Mosque in Algiers, Algeria

The Djamaa el Djedid (الجامع الجديد), also rendered Djamaa al-Djedid, is a mosque in Algiers, the capital of Algeria.

== History ==
The mosque was completed in according to an inscription over its main entrance portal. That inscription also attributes its construction to al-Hajj Habib, a Janissary governor of the Algiers region appointed by the Ottoman imperial administration in Constantinople.

During the French colonial rule, the mosque was called the Mosque of the Fisherman's Wharf (Mosquée de la Pêcherie; Mesdjed el-Haoutin).

Mohamed Charef served as imam from 1908 until 2011.

== Architecture ==
The central dome reaches a height of 24 m and rests on four pillars via a drum and four pendentives. These four corners are enclosed by four octagonal cupolas. Between these square spaces, barrel vaults cover three sides whilst the fourth area, facing the qibla wall, is covered by a fourth vault with three bays, flanked on both sides by an aisle.

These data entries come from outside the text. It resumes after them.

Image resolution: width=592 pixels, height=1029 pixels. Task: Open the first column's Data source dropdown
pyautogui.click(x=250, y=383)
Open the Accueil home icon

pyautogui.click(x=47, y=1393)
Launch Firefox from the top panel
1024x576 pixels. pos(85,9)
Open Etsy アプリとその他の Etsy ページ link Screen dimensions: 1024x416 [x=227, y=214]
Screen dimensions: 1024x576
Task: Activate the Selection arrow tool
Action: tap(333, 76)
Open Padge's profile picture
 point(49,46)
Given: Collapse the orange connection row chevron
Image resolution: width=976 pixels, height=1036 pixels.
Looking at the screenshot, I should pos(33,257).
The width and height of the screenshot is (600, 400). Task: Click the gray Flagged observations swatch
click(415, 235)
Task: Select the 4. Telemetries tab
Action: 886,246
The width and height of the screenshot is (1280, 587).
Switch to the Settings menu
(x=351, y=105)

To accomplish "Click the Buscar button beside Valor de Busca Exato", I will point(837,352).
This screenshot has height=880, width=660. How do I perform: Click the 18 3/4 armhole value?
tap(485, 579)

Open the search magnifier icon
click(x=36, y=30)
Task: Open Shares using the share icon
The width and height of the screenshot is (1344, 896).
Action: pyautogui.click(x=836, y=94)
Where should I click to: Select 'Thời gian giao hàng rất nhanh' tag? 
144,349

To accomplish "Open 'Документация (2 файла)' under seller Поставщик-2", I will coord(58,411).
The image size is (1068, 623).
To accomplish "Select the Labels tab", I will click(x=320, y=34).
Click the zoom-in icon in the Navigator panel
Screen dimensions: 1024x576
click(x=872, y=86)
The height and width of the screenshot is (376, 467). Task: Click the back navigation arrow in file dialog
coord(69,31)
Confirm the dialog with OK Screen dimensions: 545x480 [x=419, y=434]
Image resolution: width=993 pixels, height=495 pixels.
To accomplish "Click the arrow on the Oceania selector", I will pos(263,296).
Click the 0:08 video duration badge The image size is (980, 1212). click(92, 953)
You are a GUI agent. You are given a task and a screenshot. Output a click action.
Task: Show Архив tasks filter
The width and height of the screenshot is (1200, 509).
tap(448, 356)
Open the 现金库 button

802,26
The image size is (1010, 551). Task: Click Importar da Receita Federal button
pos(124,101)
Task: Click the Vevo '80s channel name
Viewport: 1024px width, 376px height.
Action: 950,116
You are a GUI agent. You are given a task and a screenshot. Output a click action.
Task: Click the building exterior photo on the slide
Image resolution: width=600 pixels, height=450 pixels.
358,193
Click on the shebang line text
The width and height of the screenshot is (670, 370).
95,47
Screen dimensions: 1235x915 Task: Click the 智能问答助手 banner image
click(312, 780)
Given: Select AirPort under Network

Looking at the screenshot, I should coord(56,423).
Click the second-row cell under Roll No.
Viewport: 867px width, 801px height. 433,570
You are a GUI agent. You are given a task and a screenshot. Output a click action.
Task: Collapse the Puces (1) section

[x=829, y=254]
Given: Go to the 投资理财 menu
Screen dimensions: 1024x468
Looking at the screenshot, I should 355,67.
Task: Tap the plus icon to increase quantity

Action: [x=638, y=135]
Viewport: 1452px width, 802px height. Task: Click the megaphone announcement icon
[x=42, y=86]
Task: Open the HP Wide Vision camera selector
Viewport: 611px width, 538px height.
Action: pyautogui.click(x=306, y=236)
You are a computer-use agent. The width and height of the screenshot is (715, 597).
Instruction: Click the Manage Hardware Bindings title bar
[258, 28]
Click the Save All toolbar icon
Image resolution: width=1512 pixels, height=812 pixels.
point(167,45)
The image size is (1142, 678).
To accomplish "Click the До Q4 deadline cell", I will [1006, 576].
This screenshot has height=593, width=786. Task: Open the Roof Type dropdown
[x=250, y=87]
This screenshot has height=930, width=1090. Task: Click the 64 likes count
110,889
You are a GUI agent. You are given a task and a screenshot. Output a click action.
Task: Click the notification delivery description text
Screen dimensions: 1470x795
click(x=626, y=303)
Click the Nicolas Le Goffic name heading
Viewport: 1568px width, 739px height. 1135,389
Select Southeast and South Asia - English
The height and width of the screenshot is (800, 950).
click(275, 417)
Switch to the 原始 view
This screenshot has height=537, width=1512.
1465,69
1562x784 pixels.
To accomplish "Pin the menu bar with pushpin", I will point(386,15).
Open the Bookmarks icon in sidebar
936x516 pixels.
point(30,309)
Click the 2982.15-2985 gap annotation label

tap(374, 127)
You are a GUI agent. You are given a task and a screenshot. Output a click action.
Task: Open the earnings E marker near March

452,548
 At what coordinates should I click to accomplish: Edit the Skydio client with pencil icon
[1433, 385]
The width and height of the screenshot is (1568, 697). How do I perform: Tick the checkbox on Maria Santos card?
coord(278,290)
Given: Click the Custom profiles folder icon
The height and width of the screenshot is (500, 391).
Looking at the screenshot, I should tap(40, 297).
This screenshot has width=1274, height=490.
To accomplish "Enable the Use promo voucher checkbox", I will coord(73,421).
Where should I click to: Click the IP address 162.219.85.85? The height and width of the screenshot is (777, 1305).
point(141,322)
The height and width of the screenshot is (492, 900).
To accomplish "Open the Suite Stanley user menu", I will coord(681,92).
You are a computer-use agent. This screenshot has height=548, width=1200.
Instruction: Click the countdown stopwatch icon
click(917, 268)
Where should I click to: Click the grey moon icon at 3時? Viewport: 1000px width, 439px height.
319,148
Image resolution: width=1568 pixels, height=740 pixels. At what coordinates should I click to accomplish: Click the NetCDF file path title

Ottoman patronage directed the structure in terms of both the layout and the decoration. The building is unique in its mixture of multiple architectural traditions, including elements from Andalusian and southern Italian religious architecture, influential in Algeria at the time. Carvings in the mosque's interior reveal Italian influences while the mihrab's arch follows Andalusian models. The use of Italian marble instead of wood for the minbar reflects Ottoman traditions, though the components are all typical of North African minbars.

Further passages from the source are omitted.